I attended a talk a while ago by Janice Fraser called, "Kill Your Darlings." It was at a LeanLA Meetup. The full slides are at the bottom of this post, and below are my takeaways from the presentation. Janice was really fun and showed she has a lot of great experience helping start-ups really focus on getting UX right from a lean angle.
Janice is the founder of Adaptive Path, a product design firm. She coined the terms "blog" and "AJAX" and started the field of lean UI design.
Her main claim is that a start-up is like a garden, not a cute bunny. You have to remove weeds and be ready to replant it, not nurture it like a pet.

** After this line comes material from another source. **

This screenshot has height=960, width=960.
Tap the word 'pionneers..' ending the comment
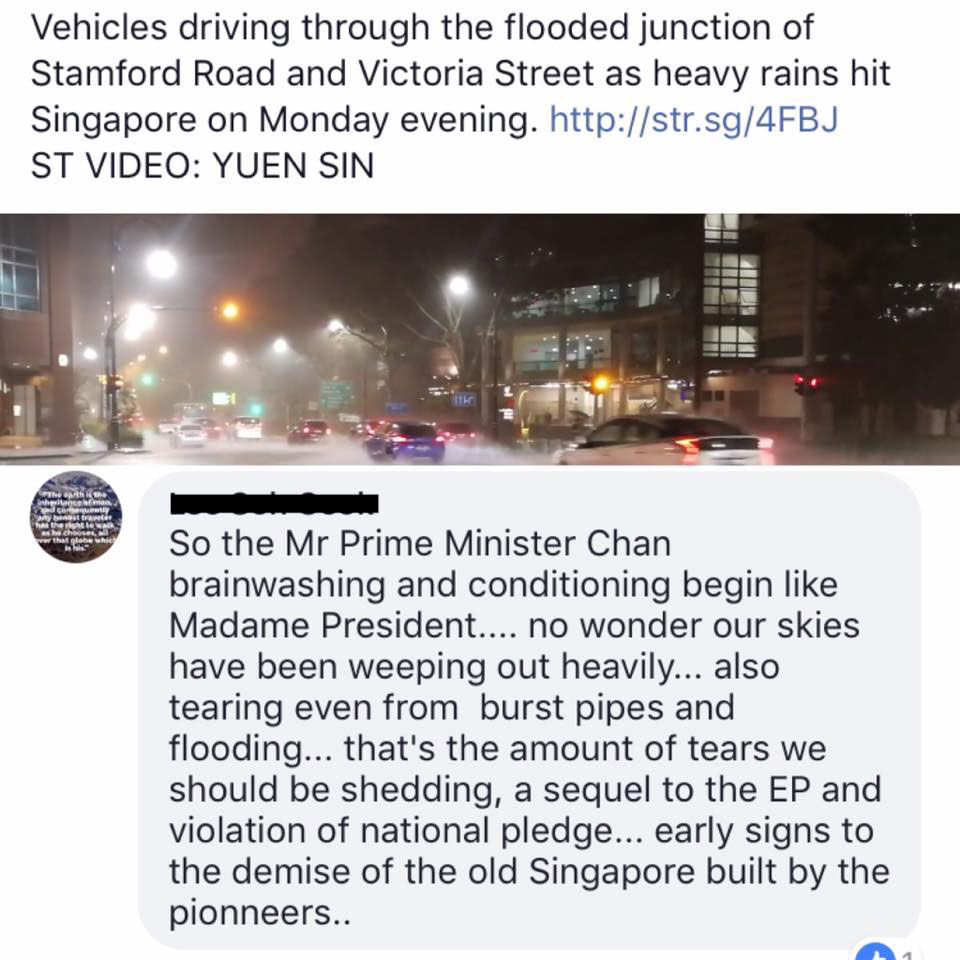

She mentioned the main heroes of the lean movement: Eric Ries and Steve Blank (and my friend Patrick, the organizer of the event, is quite its hero too). Lean encompasses customer development (make products people actually want) with agile development (incremental releases).
She went through a great example of split testing of home page conversions and how a start-up learned some non-intuitive lessons of how to significantly boost conversions with small changes. Even when you feel strongly about something, it still pays to do experiments.
Lean also refers to the Toyota Production System, which emphasizes reducing inventory, risk, and waste. In this context, waste is time spent between making a decision and knowing if it works. In order to reduce waste, she recommends following three types of cycles:
- Build, Measure, Learn
- Think, Make, Check
- Prove, Improve. Prove what you know by testing. Improve on your software with what you learned.
She also went through certain main facets of lean UX design:
- Cross functional teams. No one "owner" of a project who has final responsibility. Joint responsibility.
- Principle-driven process
- Rituals, wireframe checks. Ask someone in a stand-up meeting: 1. Is this an accurate reflection of the system? 2. What here is hard? 3. What alternatives are there? 4. Is it worth the effort?
- Wireframe using Omnigraffle, Balsamiq, etc.
- Organize every iteration around a user quote.
- Flair and focus, generative and decisive, brainstorm and decide.
- Develop deep sense of empathy for the user. Have them tell you a story.